(Records contained in a dataset)
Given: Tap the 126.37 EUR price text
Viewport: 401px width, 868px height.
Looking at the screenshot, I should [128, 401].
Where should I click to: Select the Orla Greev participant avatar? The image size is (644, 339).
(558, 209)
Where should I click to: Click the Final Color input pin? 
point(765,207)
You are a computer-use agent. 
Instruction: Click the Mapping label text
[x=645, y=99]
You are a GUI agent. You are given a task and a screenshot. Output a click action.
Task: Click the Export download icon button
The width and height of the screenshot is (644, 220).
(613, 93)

* * *

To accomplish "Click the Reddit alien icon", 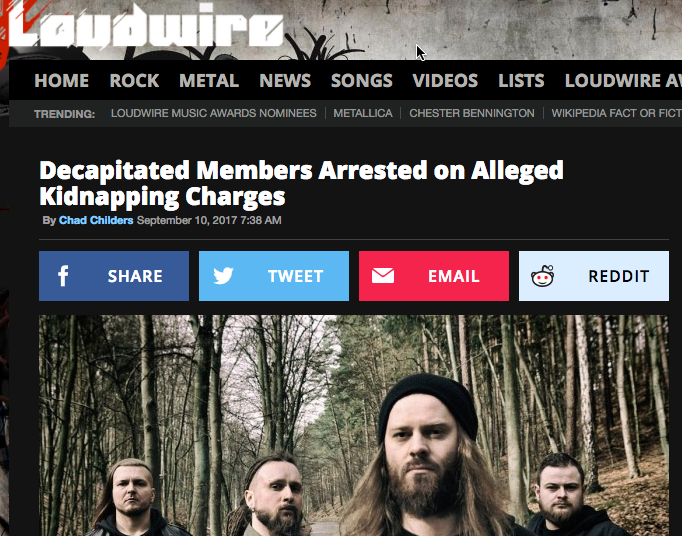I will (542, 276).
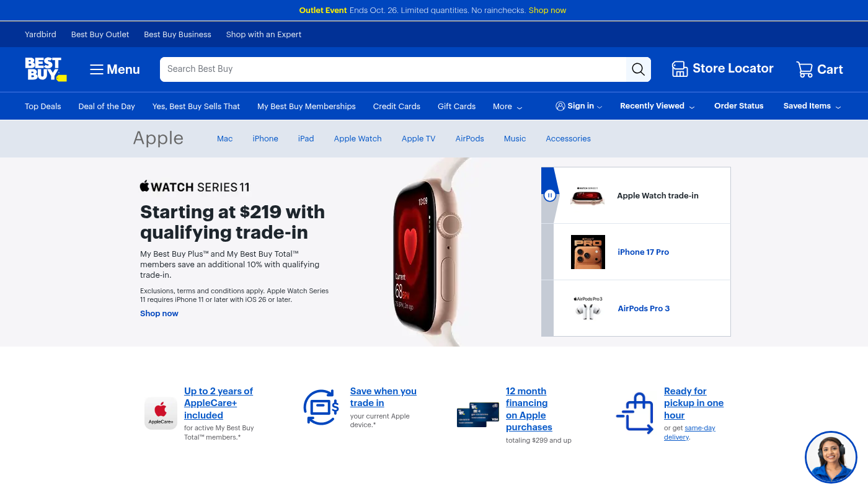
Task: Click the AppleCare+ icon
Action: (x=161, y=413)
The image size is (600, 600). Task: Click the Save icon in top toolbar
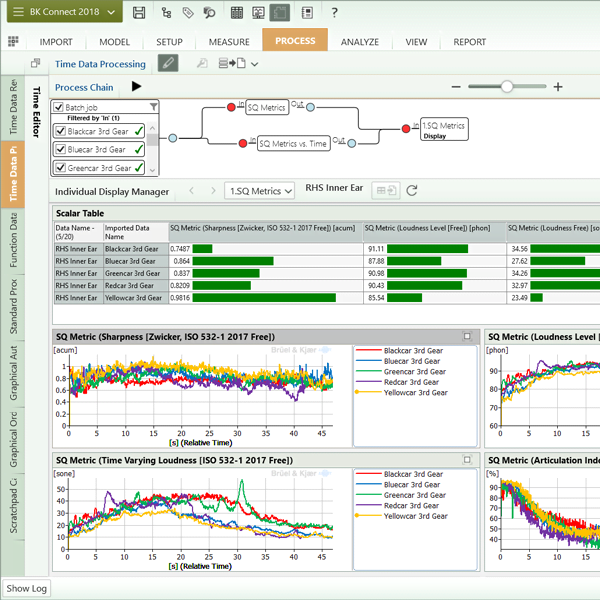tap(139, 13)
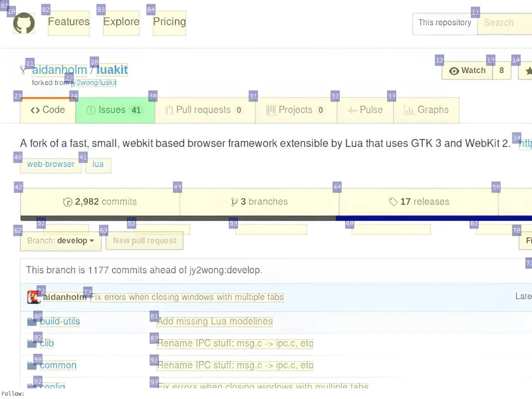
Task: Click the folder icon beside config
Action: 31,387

* * *

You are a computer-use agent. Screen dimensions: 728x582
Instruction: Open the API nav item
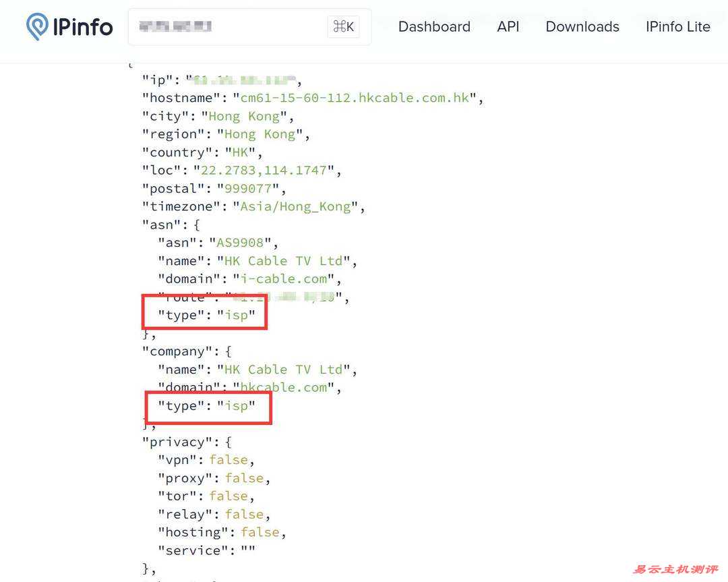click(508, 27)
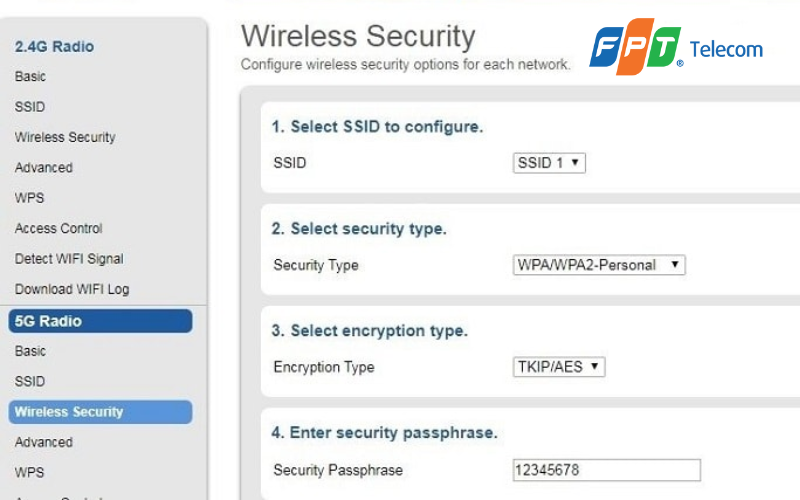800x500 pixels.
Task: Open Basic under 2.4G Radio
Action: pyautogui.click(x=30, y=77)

[PROBLEM STATEMENT]: Scan the records above and report every line with the string "agent".

[RESPONSE BOX]:
You are a computer-use agent. 
You are a GUI agent. You are given a task and a screenshot. Output a click action.
You are a computer-use agent. Screen dimensions: 728x582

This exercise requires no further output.